Grand Battle S3G1! (Round Four: City of the Dead)
#71
Re: Grand Battle S3G1! (Round One: Vio Maleficat)
Originally posted on MSPA by Schazer.

Shit.

Chaos poured in through the doors, ventilation, and to be honest every other porous and non-porous surface with the disorienting comfort of all your best friends invading your house to throw a party there. Except if your friends were composed of something between fluid and aggregated fog. (Benjamin could vaguely recall several years as a race like that, but they’d been a rather uppity bunch. Hard to even strike up a conversation, let alone make house-crashing friends amongst them.)

Ruining the mood somewhat wasn’t the fact every bone in his body should’ve been broken, because anatomy was doing that laissez-faire thing it was inclined to do on Vio.

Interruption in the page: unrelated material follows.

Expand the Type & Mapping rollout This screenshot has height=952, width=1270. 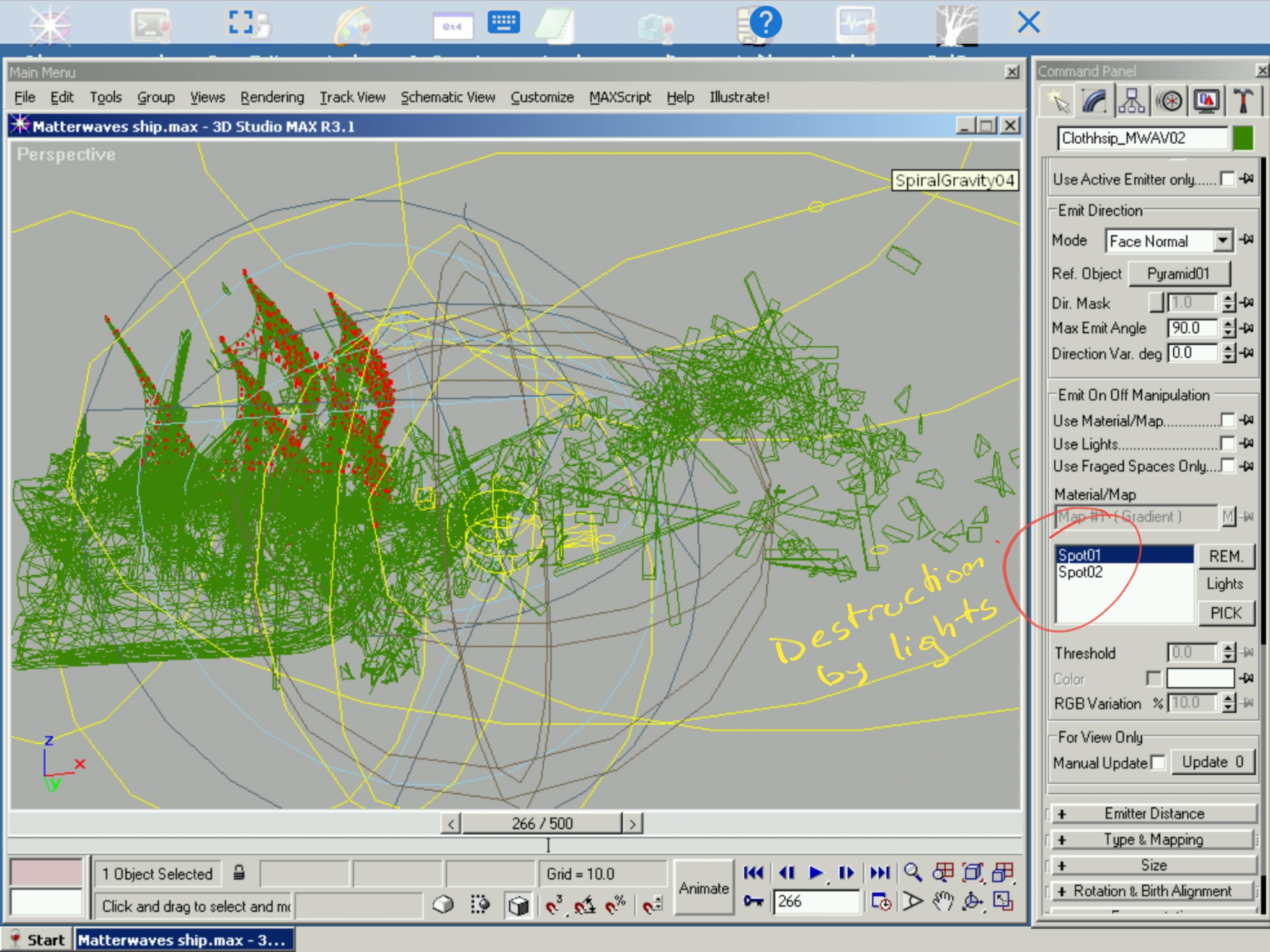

The familiar bolts of green from on high probably had more to do with it, not to mention the rusty one negotiating his way down a ladder.

Come to think of it, this whole improbable crowd of the dinosaur and Rusty’s associate and a cephalid and a strongman and some kind of winged eel and a luminescent magician and what the hell is that cube thing and why is it looking at me like that didn’t all seem on friendly enough terms to just assume they were all on the same team and oh who are we kidding – Jetsam saw Scofflaw, spotted Tor, and bounded out of the caved-in remains of the generator without thinking much further than finding a way out.

Up wasn’t an option; those razor-wielding barbershop mackerel weren’t going to distract Jorgensaard for long, even if a chorus of eggbeater-headed choirboys were winging their harmonious way across the room as backup. Huebert was blocking one door, busy pumping plasma into the aforementioned walrus contingent who just wanted to come out of the desert heat; Scofflaw narrowly dodged Tengeri’s aqueous uppercut as Kerak protested for everyone to finish listening to his story. Scofflaw had been something of a boon to the pangolin; the influx of Chaos entities notwithstanding, his aggression had left little attention directed at the bemused, panicked pangolin who just wanted to find a horizon to run away over. The dinosaur took an angry step at Tengeri, but smacked face-first into a translucent barrier Murdoch had conjured out of nowhere.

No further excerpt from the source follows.